In the present study, B vitamins had no significant correlation with depression before and after adjusting for the effect of confounding variables. Payne et al. (Beydoun et al., 2010) in a study in the United States showed that dietary folate was inversely correlated with depression. However, they reported that other types of folate, including total folate intake and folic acid supplementation were not related with depression. This can be explained by a possible difference with respect to folate deficiency between the study populations.
It should be noted that in our study, the average of folate intake was higher than the RDAs; in other words, our participants did not suffer from folate deficiency. The results of a study by Beydon et al. represented that people with the highest average folic acid intake had the highest levels of plasma folate concentration and the lowest score for depression symptoms (Beydoun et al., 2010). In other studies, depression had a positive correlation with low serum levels of folate and B12 (Blunden et al., 2012, Coppen and Bolander-Gouaille, 2005, Kim et al., 2018). The reason for these differences can be due to the different status of folate deficiency.

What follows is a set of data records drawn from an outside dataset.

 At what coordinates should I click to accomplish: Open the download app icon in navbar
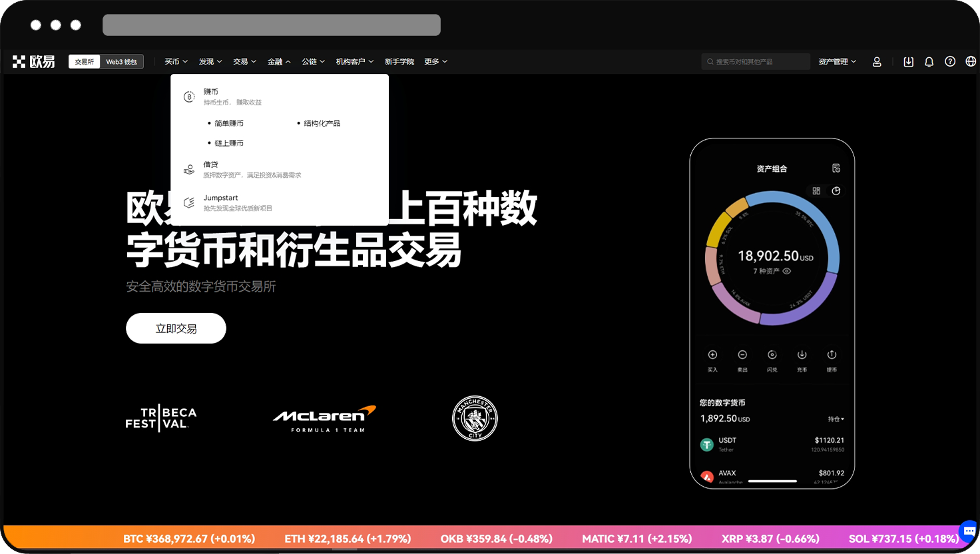pyautogui.click(x=908, y=61)
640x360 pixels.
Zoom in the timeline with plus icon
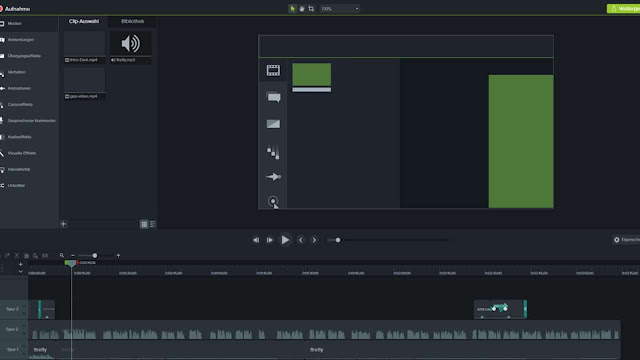118,256
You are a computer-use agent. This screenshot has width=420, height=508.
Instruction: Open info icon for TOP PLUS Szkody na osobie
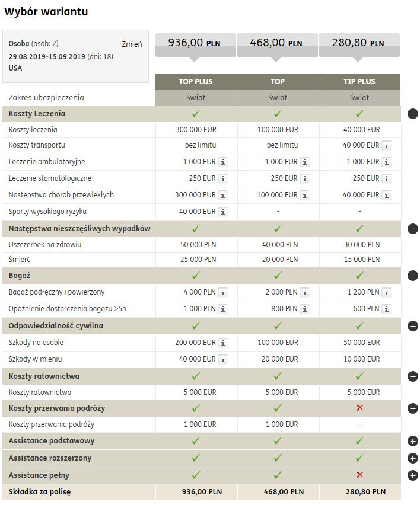(222, 343)
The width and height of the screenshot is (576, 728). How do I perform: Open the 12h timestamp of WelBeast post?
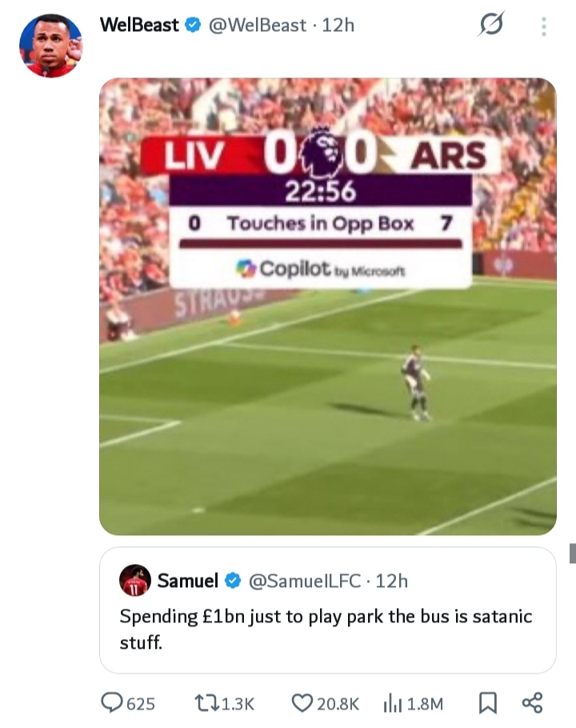[338, 25]
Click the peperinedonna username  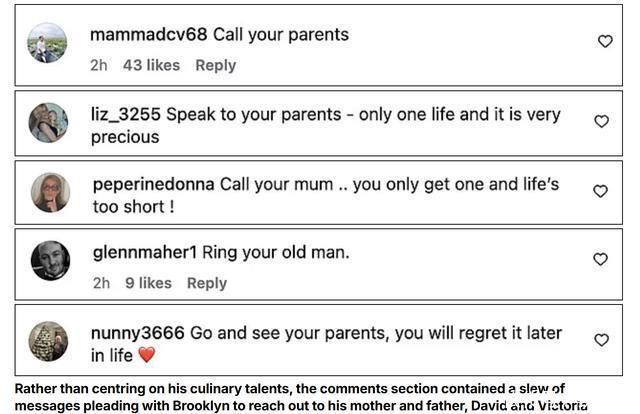click(153, 184)
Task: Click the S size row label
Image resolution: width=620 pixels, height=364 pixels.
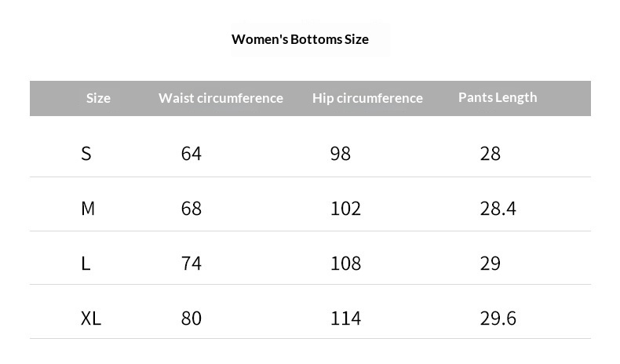Action: coord(86,153)
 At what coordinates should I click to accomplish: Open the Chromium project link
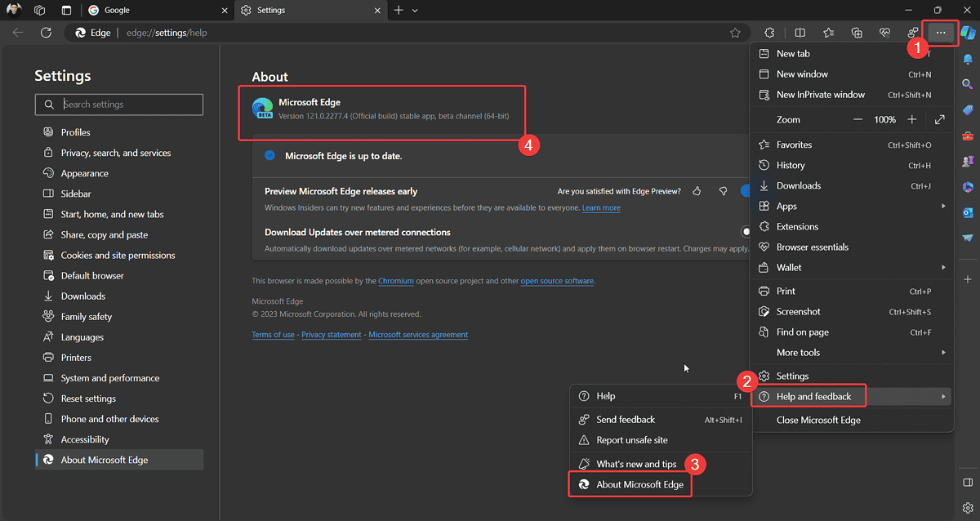point(395,281)
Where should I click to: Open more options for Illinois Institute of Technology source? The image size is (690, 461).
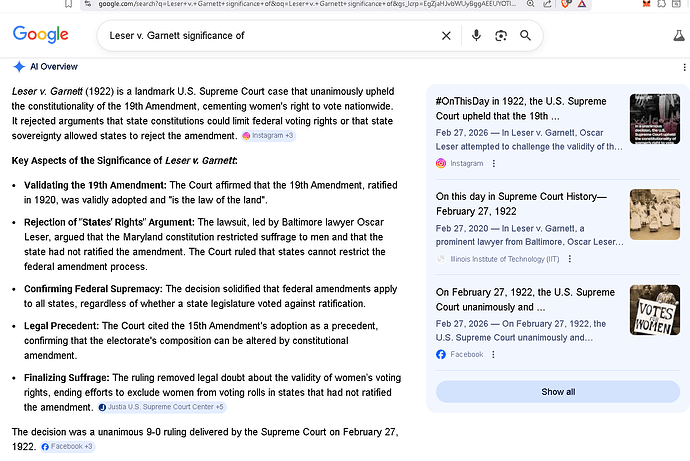(570, 258)
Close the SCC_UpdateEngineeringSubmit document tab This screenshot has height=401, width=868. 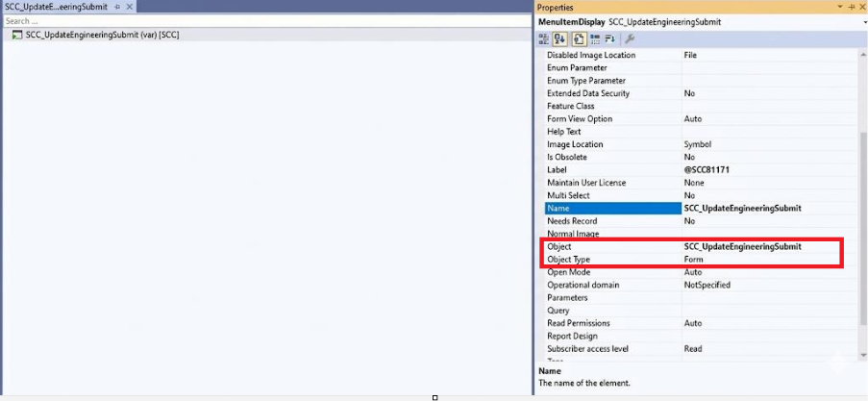point(130,7)
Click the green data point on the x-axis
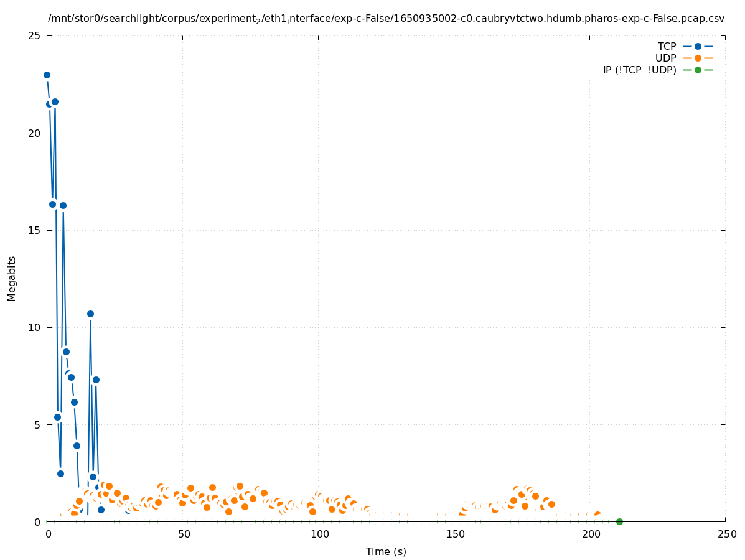Screen dimensions: 745x560 point(619,521)
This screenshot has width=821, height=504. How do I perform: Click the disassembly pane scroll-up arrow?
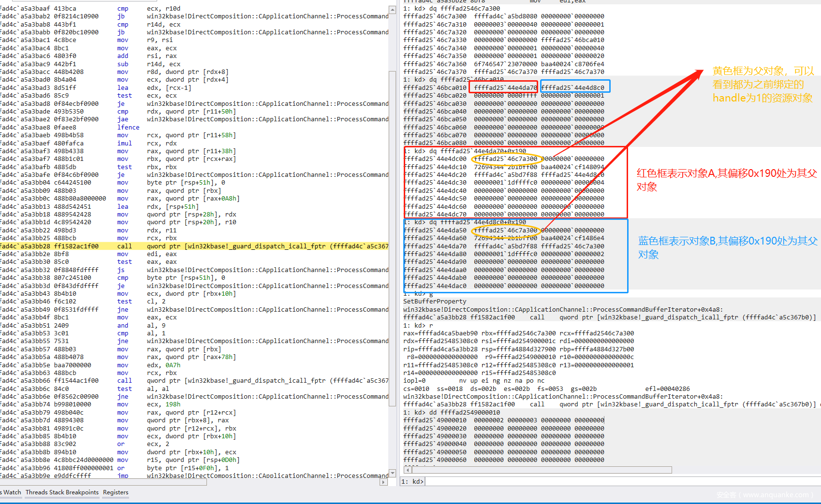click(392, 10)

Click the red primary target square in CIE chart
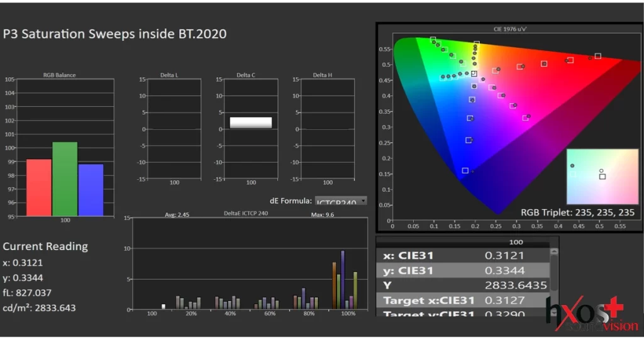[597, 56]
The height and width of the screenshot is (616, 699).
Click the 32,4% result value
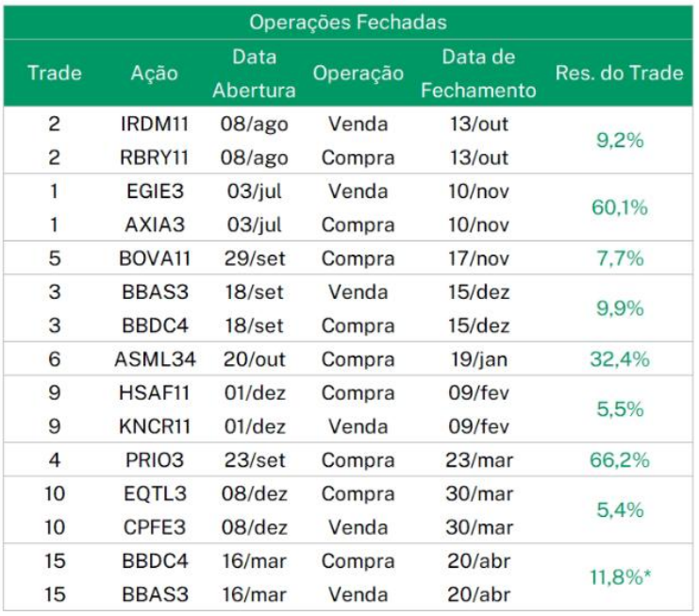[x=619, y=359]
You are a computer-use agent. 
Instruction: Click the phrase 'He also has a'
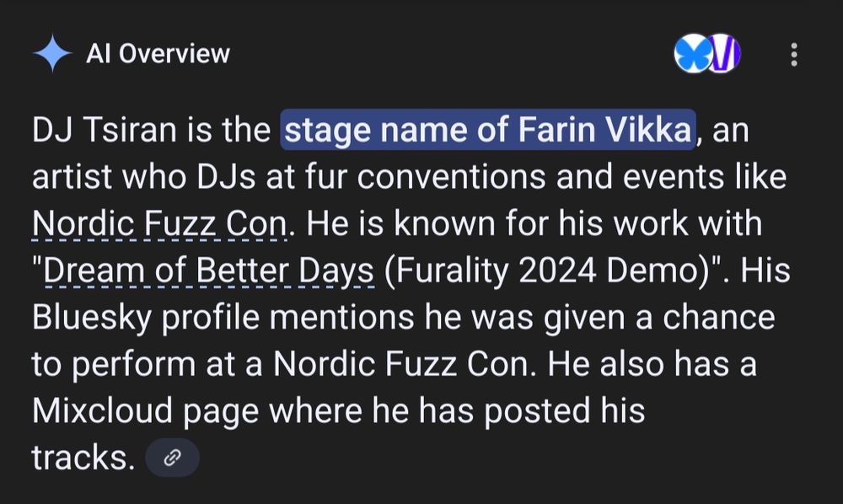[x=652, y=364]
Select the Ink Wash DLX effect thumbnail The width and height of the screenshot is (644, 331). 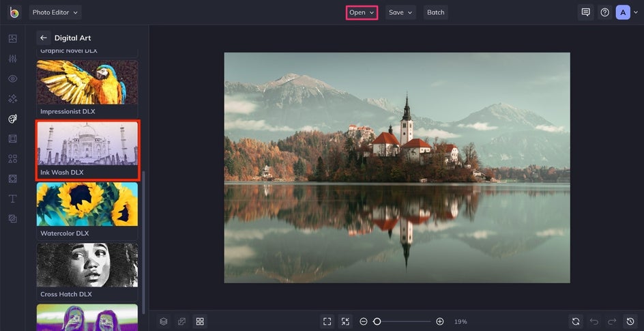[x=87, y=150]
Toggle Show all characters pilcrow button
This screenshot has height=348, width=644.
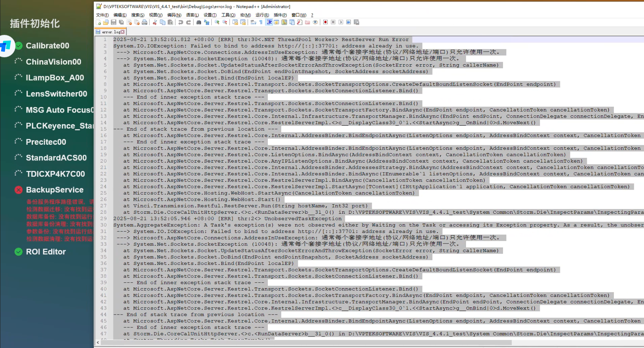261,22
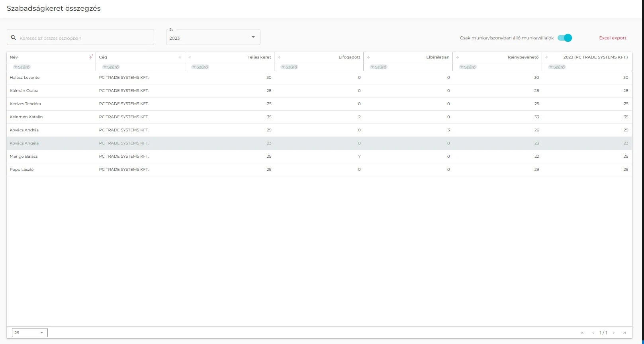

Some vitamins in B family contribute to the development of depression through the metabolism of neurotransmitters (Blunden et al., 2012). One of the mechanisms by which folate and vitamin B12 are associated with depression is that 5 methyl-tetra-hydro-folic acid (5-MTHF), with the help of vitamin B12, donates its methyl group to homocysteine ​​ and converts it into methionine. In this way, the level of homocysteine -a toxic metabolite in the nervous system- is reduced; on the other hand, methionine also contributes to the synthesis of neurotransmitters such as serotonin after conversion to S-adenosyl methionine (Kuczmarski et al.). The results of a research indicated that decline in serotonergic function in the brain was an important risk factor for etiology of emotional disorders, especially depression (Solfrizzi et al., 2006).
In the present study, based on the comparison of the micronutrients in depressed and healthy people, niacin, selenium, vitamin C, and vitamin K before adjusting for the effect of the confounding variables, were significantly different between the two groups. After adjustment for education, occupation, physical activity, BMI, and dietary patterns, only intake of vitamin C and vitamin K was significantly higher in healthy people than the depressed patients.
This means that one or more of the confounders including education, occupation, physical activity, BMI, and dietary patterns are more likely to be associated with depression. So, by entering these variables into the model, the relationship between depression and consumed niacin and selenium removed.
In the study of Payne in the United States (Payne et al., 2012), vitamin C intake was significantly lower in depressed patients than in healthy participants, with the difference remaining significant after adjustment for the effects of age, gender, education, vascular disease, BMI, fat, and vitamin C supplementation. However, no relationship was observed between depression and vitamin C supplementation. In the study of Prohan in Iran, vitamin C intake was significantly higher in healthy people than the depressed patients (Prohan et al., 2014).
Based on the previous studies, antioxidants play important roles in preventing and treating depression because they help to reduce the oxidative stress and cellular degradation caused by free radicals (Frusciante et al., 2007). Vitamin C is known as an important antioxidant in this field (Kaner et al., 2015). To convert tryptophan to serotonin, it is first necessary to produce 5-hydroxytryptophan using a hydroxylase enzyme. Since vitamin C is a cofactor of this enzyme, the vitamin is probably associated with synthesis of serotonin and depression via this mechanism (Miller, 2008).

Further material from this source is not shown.